I never had clothes in this dream. Sometimes I would have a hospital gown or maybe a sheet, but nothing else. Quite often, people would come up to me and remove these. I would try to get them back, but it was always a struggle, as I was still in a lot of pain. During part of the dream, after having been stripped yet again of my gown, I found myself hiding in a supply closet. I found a box of bandages and kept trying to wind them around me so I could be covered up. It didn't work.
Later in the dream, after I'd found a gown again, I was told to wait in a room for my next round of treatment. There were three men in the room with me, also waiting to be helped. I tried to stay still and unnoticed but it didn't work.
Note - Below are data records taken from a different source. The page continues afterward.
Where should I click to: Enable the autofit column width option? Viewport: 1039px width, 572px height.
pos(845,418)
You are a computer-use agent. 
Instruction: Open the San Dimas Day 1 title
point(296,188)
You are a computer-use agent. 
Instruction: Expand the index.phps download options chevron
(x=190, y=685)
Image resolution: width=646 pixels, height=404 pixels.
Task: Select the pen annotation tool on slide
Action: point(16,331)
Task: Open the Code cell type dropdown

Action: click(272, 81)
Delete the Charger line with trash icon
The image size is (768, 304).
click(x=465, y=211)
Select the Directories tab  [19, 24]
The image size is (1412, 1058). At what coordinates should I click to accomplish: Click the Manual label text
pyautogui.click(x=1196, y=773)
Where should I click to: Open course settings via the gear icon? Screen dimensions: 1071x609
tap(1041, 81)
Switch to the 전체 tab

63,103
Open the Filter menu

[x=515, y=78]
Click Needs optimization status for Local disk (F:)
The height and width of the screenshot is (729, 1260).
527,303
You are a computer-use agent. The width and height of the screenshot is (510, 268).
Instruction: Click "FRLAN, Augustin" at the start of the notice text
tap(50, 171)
Even though a nurse was in the room with us, the men began to sexually assault me, just like the people had before. The nurse even told me I should be grateful because one of the men had decided he loved me. How fucked up is that?
I understand the dream. Being in the hospital is a very violating thing. People are constantly poking you with things and touching you. You're basically naked and there to be accessed for anything they need. It's not sexual, of course, but there are very similar patterns. Hell, when I was having my pic line put in, I even had my arm restrained. When you leave the hospital, in a lot of ways, you feel like something very bad has just happened to you, even if it was something that could potentially help you.